Following the online #UKEdChat poll, this session sets out to explore some of the ongoing issues, challenges and celebrations of setting homework.
- What is the policy of your school with regards to homework?
- How should homework be developed through the different stages of schooling?
- If you use any technology platform for setting homework, how has this impacted on learning?
- How can we support those pupils who never seem to do their homework?
- How much of a workload burden is setting, planning and marking homework?
- What is the most positive outcome from setting homework that you’ve ever seen?
Join the #UKEdChat session on Twitter from 8pm on Thursday evening.

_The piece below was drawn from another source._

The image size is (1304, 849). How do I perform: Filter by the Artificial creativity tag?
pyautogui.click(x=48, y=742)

This session is a difficult one to summarise, as the homework landscape and attitudes towards homework varies greatly between each school and individual. The answers to the first question about homework policy reflected this. The vast majority of schools have some form of homework, with subject specific homework at secondary, and more skills based as a minimum, such as spellings and reading practice, occurring at primary. From participants of UKEdChat, the greatest variation appears to occur at primary schools. This is perhaps not surprising given the vastly different ability levels between when pupils enter and leave primary. Yet the variability also stems from the ethos of the school. The differences between the Key Stage age groups was expanded on further with the second question.

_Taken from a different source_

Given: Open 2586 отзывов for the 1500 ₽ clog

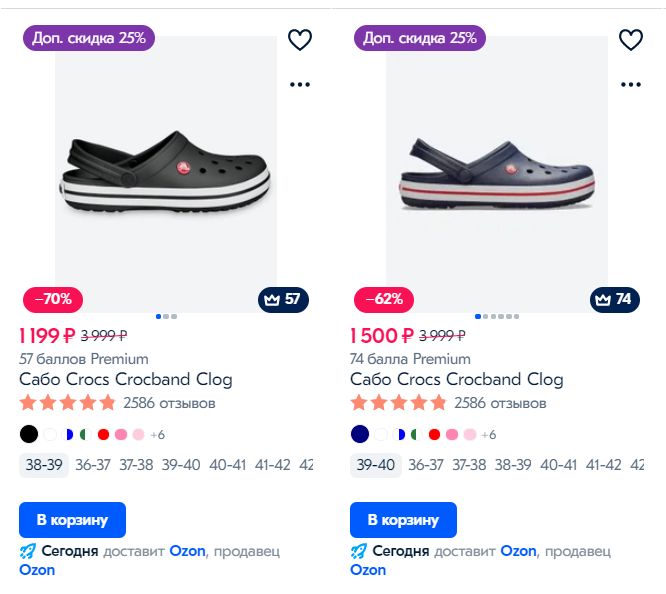Looking at the screenshot, I should pyautogui.click(x=500, y=404).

Technology was the theme of the third question, and chat participants discussed how they use online tools, apps and other platforms to streamline the homework process. It seemed that many schools/educators use online tools to set homework, but far fewer use digital tools to collect homework, with most UKEdChatters reporting that they still collect in homework in the time honoured way, and some by email. Secondary educators were more likely to use digital homework tools, as there are more classes to coordinate.

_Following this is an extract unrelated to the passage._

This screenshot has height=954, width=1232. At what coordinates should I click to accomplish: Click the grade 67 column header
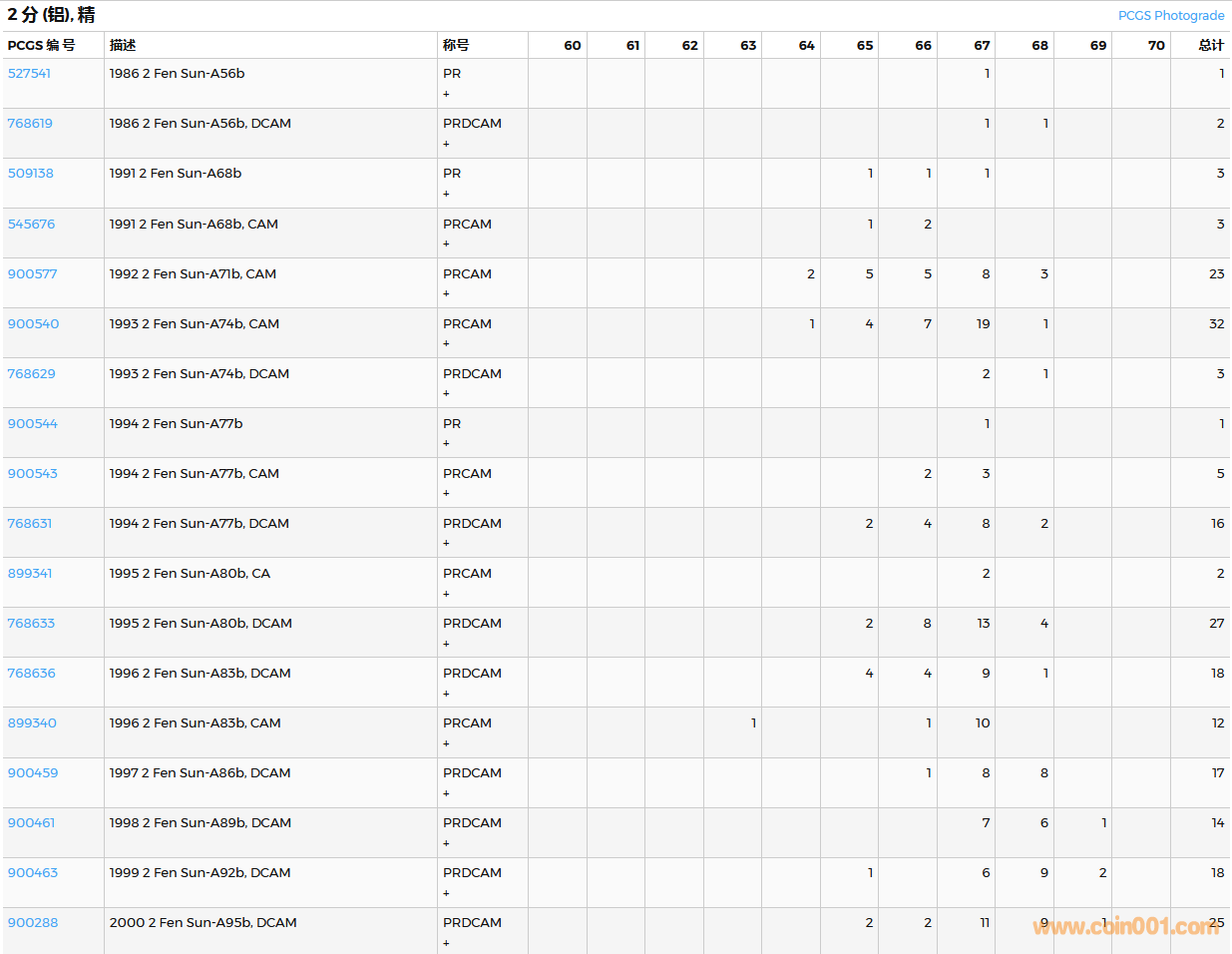pos(982,46)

One of the biggest homework frustrations seems to be that the same pupils do not complete it week after week. Many schools how homework clubs, time given in the class to clarify homework issues, and many sanctions if it is not completed. This lead to a digression about ‘flipped’ homework, and how this can make pupils more reliably complete homework, as it is essential to their class time activities.
The fifth question asked about the workload burden of homework. This largely seemed to depend on the value you give to homework. For educators who consider homework useful the burden seemed less. Yet it seemed that the majority of educators felt that homework in its present form at their school was burdensome and required too much of the teacher’s attention for the value they felt it gave.
The last question asked participants for situations where homework has had positive outcomes. These are for to varied to cite here, and I suggest that you view the archive for a view picture. But to summarise it seemed that many of the most positive outcomes occurred when the teacher tried something new and went beyond the regular scheduled homework.
Perhaps we all need to do a little more homework to keep it fresh, engaging and valuable to the learners.